# [Work required]
Copy, from the entries below, each line in which the string "avatar" appears.

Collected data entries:
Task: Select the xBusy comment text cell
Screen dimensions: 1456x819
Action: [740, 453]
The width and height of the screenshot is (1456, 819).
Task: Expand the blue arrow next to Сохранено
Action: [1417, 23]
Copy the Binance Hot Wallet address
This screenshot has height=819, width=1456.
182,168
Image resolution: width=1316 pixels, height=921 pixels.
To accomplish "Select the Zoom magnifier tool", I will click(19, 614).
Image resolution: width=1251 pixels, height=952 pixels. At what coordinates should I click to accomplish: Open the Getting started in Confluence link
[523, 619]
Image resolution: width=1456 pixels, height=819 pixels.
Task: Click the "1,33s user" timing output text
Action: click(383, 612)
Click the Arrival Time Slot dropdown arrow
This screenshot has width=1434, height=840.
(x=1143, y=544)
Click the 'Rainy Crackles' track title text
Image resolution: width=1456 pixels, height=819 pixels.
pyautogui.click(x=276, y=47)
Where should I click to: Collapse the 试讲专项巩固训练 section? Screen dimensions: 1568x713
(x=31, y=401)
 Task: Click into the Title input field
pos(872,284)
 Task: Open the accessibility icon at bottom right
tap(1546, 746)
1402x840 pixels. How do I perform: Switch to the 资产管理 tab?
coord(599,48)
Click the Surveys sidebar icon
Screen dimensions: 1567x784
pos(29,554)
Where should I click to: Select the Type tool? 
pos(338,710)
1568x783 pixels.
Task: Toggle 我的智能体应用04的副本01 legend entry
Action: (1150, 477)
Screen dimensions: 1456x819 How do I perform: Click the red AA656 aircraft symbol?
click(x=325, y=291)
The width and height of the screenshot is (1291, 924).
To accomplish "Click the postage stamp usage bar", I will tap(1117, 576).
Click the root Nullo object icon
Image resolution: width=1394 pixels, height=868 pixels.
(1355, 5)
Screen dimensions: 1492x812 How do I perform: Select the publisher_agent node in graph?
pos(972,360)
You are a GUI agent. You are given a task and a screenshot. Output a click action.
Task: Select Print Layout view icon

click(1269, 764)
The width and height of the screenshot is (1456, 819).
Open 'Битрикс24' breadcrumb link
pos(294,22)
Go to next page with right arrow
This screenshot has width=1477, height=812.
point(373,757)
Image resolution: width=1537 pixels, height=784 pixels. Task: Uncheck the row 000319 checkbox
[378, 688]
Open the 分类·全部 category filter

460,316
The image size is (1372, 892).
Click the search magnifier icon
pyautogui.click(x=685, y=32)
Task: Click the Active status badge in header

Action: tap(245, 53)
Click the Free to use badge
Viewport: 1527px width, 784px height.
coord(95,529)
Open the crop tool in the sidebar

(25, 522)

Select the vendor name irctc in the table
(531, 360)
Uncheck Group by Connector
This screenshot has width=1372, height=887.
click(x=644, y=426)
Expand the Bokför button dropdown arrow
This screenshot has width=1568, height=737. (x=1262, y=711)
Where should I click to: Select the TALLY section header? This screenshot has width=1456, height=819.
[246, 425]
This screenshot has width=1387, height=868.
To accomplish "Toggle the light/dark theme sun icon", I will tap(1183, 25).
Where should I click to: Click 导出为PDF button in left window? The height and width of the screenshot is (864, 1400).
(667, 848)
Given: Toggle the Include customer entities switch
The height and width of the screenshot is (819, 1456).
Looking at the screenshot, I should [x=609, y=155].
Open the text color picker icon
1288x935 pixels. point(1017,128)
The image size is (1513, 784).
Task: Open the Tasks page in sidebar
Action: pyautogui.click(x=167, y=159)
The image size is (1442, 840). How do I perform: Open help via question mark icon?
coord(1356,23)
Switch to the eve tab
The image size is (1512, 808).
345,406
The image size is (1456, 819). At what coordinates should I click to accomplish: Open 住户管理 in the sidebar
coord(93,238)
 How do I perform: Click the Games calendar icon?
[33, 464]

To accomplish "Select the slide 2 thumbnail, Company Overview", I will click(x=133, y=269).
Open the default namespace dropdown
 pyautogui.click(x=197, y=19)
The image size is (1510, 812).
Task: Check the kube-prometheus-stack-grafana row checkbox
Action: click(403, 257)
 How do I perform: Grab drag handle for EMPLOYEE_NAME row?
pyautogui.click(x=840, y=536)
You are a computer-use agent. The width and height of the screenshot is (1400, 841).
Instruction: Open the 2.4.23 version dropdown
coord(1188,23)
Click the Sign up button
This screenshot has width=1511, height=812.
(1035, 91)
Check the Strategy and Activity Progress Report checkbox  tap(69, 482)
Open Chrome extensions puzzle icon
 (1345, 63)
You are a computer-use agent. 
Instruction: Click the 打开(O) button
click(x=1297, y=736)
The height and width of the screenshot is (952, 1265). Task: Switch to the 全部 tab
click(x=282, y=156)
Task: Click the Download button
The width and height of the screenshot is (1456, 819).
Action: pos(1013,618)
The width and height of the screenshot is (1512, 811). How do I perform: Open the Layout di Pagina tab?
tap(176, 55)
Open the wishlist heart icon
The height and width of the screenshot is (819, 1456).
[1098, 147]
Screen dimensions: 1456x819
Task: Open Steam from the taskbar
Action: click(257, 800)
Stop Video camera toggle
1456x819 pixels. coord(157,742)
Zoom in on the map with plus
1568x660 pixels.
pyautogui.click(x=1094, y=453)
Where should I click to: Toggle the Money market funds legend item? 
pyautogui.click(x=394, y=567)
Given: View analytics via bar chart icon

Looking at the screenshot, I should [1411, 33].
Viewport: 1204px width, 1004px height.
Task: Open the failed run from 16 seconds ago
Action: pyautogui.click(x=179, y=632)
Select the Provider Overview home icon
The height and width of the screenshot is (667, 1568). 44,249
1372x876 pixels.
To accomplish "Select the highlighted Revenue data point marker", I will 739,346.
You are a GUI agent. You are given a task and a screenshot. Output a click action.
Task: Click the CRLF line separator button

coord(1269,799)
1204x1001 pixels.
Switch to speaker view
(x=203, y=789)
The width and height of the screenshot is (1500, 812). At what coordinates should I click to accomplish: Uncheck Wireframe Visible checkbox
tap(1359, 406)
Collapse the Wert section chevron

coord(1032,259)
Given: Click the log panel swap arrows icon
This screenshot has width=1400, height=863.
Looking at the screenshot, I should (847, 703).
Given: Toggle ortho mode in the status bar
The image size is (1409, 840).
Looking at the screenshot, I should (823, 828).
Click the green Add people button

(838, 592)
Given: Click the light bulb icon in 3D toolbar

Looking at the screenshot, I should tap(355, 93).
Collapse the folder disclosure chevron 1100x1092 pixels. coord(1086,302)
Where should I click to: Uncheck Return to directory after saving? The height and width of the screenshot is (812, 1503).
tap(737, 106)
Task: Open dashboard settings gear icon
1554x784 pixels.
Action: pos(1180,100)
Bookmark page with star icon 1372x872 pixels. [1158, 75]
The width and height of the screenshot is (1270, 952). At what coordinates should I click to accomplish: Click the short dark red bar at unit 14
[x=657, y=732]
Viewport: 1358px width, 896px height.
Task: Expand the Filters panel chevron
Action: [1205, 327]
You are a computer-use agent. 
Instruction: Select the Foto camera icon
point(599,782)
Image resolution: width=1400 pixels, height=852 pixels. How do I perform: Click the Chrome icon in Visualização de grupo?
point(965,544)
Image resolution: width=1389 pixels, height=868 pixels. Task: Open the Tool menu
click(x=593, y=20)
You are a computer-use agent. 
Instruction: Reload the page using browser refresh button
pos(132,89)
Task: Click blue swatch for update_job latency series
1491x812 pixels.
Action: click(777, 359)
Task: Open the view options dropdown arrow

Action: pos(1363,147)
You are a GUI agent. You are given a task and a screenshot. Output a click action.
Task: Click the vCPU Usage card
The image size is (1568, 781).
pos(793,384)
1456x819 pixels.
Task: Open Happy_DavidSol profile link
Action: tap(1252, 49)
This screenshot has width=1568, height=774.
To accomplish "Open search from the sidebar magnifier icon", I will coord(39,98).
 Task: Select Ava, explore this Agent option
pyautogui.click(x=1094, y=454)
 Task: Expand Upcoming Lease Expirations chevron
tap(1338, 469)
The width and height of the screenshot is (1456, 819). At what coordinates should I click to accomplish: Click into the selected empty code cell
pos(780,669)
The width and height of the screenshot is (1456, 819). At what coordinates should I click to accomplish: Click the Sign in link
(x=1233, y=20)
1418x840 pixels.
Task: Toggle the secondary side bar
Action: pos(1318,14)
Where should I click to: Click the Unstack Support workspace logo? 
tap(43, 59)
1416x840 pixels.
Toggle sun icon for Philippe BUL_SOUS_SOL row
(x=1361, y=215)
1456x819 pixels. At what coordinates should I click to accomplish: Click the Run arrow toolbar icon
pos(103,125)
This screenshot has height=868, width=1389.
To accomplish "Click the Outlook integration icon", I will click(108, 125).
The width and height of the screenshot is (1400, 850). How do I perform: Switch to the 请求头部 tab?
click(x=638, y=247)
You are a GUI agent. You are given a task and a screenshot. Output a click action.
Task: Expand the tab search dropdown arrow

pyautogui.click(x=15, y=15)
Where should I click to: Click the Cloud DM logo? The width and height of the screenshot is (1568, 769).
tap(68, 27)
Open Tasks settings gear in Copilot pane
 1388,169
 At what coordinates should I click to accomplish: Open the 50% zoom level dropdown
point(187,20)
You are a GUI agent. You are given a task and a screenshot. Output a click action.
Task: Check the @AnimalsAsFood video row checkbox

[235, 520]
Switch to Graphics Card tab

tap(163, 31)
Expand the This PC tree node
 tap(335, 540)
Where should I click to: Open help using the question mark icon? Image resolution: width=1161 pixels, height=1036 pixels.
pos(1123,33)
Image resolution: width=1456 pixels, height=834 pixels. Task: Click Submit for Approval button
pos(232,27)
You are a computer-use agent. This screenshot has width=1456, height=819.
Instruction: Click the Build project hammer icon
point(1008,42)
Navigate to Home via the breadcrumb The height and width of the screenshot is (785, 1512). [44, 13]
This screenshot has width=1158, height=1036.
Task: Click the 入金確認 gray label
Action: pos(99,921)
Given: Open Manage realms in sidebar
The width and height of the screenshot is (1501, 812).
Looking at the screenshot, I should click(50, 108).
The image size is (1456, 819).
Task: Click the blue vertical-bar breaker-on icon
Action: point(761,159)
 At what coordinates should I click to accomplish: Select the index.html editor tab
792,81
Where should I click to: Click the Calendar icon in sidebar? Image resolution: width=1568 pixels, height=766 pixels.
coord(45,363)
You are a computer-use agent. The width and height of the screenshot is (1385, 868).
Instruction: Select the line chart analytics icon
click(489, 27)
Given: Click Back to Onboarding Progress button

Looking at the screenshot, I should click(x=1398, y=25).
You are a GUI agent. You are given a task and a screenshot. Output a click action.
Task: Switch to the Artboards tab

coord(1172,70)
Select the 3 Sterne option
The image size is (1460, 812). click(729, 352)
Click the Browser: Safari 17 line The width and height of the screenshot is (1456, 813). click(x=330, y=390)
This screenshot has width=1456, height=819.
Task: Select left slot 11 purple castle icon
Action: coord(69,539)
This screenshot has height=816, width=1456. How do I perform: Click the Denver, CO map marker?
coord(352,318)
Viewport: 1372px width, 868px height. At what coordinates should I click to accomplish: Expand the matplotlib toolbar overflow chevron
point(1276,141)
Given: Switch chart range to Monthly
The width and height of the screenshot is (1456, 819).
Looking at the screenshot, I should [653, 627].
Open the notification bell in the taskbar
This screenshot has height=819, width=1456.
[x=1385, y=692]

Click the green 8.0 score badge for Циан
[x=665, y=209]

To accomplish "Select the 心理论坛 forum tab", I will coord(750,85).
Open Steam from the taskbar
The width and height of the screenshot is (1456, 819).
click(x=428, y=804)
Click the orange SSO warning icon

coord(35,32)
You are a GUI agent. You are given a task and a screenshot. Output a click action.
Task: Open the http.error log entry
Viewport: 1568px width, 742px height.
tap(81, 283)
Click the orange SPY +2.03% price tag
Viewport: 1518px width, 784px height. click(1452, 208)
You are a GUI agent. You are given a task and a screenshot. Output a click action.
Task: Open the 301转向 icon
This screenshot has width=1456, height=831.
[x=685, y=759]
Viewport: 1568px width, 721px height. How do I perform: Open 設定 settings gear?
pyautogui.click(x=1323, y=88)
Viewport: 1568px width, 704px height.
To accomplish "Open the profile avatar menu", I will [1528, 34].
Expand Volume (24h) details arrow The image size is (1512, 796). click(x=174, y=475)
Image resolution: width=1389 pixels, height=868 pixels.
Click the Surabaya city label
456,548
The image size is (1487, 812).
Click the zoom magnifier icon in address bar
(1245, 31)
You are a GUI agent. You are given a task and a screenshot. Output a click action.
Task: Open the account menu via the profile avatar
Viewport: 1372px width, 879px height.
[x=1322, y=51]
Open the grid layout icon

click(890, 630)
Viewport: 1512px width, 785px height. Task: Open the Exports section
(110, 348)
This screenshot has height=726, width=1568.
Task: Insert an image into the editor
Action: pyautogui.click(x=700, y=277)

# [Solution to this exercise]
To accomplish "Open the profile avatar menu", I will [1528, 34].
Task: Open the account menu via the profile avatar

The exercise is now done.